Cobalt Boats is an American manufacturer of recreational motorboats. It was founded in 1968 and operated independently until its acquisition by Malibu Boats in 2017.

==Company profile==
Founded in 1968 by Pack St. Clair in Neodesha, Kansas, Cobalt Boats manufactured "high-end speedboats", specifically "small cruisers and runabouts", and "mid- to large-sized sterndrive boats", thereafter expanding "into the surf and outboard markets", and larger family cruisers. Cobalt "began the development of its reputation for quality making stylish tri-hulls in The Seventies", and continued to grow in the 1970s and 1980s.
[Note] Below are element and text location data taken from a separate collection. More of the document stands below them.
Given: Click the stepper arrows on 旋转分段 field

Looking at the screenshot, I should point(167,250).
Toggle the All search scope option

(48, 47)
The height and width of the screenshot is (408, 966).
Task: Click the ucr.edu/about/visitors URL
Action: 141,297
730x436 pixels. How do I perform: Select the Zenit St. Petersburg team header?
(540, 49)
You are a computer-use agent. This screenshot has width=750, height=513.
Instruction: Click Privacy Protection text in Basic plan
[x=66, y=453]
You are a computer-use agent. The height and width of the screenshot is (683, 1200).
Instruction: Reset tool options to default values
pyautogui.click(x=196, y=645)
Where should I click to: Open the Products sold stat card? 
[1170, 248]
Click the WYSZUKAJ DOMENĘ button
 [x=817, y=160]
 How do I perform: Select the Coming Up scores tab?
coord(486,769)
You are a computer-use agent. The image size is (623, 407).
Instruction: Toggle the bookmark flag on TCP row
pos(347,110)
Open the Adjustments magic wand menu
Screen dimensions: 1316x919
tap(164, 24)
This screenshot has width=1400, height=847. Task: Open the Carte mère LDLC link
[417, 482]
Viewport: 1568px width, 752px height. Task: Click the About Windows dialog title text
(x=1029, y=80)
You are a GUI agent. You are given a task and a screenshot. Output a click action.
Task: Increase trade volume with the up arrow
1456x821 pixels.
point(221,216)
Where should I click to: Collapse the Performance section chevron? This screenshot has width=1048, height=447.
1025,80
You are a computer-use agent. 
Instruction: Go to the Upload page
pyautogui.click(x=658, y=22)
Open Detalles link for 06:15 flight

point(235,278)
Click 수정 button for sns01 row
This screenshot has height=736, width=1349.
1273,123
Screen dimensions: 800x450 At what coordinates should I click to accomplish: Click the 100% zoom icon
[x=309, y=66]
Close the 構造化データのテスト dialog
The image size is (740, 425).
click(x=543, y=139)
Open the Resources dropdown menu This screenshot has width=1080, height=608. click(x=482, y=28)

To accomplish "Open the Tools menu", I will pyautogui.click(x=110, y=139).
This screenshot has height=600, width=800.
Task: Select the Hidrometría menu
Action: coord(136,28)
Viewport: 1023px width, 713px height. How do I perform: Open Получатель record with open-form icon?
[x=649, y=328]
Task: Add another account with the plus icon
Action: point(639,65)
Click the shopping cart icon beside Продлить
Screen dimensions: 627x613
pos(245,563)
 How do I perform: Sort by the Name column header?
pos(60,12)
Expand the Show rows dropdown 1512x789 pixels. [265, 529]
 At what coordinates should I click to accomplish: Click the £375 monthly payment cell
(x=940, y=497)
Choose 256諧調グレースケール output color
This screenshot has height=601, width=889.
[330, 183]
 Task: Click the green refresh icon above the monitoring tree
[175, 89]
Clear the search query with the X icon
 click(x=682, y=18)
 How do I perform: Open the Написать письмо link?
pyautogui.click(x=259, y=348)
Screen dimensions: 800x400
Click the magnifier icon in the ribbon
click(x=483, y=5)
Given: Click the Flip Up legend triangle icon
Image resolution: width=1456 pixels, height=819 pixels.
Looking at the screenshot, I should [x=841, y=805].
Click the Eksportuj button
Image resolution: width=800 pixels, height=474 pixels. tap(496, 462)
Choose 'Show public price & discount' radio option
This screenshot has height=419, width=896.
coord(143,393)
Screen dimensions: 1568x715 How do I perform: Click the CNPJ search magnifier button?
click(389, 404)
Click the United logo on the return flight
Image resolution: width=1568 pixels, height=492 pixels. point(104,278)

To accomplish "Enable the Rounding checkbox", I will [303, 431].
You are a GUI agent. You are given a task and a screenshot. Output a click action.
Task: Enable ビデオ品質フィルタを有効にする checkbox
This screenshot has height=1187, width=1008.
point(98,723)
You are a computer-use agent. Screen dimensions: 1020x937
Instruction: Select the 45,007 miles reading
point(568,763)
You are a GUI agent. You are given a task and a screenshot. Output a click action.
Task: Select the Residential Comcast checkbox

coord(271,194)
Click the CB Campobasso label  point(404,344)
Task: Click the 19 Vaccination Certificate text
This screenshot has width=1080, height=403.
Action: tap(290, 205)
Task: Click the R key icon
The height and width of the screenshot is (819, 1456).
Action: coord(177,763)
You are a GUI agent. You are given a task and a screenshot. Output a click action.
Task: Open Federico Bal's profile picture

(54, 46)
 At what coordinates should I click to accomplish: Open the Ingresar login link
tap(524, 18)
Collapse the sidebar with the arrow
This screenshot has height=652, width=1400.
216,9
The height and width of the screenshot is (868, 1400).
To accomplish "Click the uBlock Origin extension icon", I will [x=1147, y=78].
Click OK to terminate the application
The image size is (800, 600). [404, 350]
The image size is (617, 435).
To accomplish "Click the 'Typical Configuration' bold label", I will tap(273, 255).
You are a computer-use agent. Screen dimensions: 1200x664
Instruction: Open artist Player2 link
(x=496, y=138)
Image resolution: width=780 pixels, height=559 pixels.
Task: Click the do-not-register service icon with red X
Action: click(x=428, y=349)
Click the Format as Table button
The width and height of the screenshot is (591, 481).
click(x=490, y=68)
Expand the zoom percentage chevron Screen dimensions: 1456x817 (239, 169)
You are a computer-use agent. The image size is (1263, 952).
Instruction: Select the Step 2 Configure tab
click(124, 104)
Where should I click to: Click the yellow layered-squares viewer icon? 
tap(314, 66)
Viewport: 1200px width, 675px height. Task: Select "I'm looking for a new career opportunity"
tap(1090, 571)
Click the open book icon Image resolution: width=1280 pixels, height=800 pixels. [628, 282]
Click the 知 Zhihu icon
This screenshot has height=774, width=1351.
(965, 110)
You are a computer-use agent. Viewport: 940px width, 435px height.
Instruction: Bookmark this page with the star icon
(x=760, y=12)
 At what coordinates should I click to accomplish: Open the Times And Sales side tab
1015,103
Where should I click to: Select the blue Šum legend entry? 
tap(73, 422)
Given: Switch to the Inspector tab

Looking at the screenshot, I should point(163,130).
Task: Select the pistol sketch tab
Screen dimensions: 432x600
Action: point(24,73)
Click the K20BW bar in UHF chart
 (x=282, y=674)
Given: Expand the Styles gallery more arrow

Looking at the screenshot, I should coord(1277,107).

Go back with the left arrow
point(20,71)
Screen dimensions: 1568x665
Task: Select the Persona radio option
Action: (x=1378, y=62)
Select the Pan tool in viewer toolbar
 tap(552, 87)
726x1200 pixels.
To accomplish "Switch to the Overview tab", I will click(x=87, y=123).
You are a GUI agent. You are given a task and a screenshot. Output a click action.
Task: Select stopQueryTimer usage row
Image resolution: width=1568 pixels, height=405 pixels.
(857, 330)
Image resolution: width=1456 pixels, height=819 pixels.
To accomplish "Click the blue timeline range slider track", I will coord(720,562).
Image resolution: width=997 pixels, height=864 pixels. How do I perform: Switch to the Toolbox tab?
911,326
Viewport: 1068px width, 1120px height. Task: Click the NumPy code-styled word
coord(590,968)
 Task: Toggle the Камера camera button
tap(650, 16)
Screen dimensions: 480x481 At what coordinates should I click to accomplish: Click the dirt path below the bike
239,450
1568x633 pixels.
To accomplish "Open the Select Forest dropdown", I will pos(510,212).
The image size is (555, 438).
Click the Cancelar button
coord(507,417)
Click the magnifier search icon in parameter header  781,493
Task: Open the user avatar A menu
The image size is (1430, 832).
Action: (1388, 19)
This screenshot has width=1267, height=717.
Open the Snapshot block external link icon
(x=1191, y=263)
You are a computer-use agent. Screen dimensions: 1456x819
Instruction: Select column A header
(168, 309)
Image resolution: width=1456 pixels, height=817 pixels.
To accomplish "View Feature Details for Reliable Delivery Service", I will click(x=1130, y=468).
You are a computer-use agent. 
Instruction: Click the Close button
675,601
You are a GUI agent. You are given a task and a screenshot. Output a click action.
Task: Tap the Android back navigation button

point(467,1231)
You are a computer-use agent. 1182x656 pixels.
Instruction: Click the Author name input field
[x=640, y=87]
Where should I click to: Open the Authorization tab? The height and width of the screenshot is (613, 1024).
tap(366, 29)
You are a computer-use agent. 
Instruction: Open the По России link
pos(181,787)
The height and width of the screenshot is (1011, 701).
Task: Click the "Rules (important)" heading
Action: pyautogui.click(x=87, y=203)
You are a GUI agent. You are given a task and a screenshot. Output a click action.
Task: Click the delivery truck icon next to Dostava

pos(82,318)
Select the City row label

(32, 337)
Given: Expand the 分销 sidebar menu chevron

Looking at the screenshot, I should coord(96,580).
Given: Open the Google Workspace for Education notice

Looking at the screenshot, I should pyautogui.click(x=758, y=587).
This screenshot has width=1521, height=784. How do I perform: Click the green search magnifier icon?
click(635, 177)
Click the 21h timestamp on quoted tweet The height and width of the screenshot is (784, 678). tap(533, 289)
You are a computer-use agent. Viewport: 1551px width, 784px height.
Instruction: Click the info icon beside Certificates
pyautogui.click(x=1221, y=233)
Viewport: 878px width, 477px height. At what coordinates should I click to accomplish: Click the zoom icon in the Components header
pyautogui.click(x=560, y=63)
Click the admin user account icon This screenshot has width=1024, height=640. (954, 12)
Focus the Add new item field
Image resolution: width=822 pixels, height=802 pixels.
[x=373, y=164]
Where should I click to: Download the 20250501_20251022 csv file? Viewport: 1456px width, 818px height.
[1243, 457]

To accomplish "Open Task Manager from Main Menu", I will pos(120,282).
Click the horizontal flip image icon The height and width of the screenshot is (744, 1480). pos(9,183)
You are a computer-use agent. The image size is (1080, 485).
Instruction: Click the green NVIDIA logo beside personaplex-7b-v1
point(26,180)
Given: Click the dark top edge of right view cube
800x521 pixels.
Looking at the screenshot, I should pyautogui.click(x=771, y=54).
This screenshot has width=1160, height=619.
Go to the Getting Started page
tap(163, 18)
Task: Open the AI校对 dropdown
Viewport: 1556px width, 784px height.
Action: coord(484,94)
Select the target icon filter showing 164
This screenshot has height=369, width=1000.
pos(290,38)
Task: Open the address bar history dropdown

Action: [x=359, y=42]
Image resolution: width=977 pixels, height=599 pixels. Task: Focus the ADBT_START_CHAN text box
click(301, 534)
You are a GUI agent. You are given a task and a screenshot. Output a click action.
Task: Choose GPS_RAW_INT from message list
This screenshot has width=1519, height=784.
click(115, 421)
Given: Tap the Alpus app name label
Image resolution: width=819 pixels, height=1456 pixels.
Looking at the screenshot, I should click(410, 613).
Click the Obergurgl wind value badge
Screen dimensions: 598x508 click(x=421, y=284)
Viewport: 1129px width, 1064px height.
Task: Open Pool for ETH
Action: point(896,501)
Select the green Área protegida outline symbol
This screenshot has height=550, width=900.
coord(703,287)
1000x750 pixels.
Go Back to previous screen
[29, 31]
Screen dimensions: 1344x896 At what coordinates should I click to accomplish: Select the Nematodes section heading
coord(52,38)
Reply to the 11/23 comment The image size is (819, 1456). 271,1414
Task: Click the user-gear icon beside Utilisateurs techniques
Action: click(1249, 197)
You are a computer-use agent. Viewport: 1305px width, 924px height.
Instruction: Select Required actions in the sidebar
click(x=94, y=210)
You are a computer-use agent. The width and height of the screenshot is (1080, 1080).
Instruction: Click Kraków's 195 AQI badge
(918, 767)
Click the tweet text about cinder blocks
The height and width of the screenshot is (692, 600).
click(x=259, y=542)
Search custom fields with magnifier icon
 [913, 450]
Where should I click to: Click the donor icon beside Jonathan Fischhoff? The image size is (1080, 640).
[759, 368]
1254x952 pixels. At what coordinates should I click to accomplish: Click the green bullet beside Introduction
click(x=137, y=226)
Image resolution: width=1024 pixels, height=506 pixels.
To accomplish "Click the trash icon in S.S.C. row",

Boats built by Cobalt range from nineteen to forty feet and have Mercury or Volvo sterndrives. The company "placed a premium on meticulous construction and technical excellence in its designs", and "built their reputation on quality instead of price". with buyer-satisfaction surveys frequently ranking boats made by Cobalt "at the top of the list in all major categories". Cobalt used a variety of techniques and materials, including hulls re-enforced with Kevlar and fiberglass stringers. A variety of options are available for leather and wood trim, and engine packages available from Mercury Marine and Volvo Penta. It maintained in-house design and tooling. The number of engines and outdrives available for each model has been described as extensive for the powerboat market. As of 2017, Cobalt was producing over 2,000 boats per year in its Neodesha facility, and for the 12 month period ending March 31, 2017, Cobalt "generated approximately $140 million in net sales" selling 24 boat models "through a dealer network of 132 locations in the United States, Canada, and overseas".

===Intellectual property===
Cobalt has a portfolio of intellectual property in its field, having won a patent infringement lawsuit against Brunswick Corporation, parent company of Sea Ray Boats, over a popular "'retractable swim step', a partially submerged platform off the rear of the boat that allows boat passengers to easily enter and exit the water". The infringed patent was upheld in inter partes review, including claims reciting the "spring-biased locking mechanism" key to operation of the Cobalt swim step, and the infringement judgment was upheld in the United States Court of Appeals for the Federal Circuit in September 2017.

===Acquisition by Malibu Boats===
In July 2017, competitor Malibu Boats acquired Cobalt Boats in a deal "valued at $130 million", with Malibu maintaining Cobalt's manufacturing operations in Neodesha, Kansas, and adding Cobalt CEO Paxson St. Clair to its board of directors. Malibu had been seeking an acquisition of this type for three to four years before the purchase. Malibu indicated that it would continue the Cobalt brand and maintain a substantial presence in Neodesha.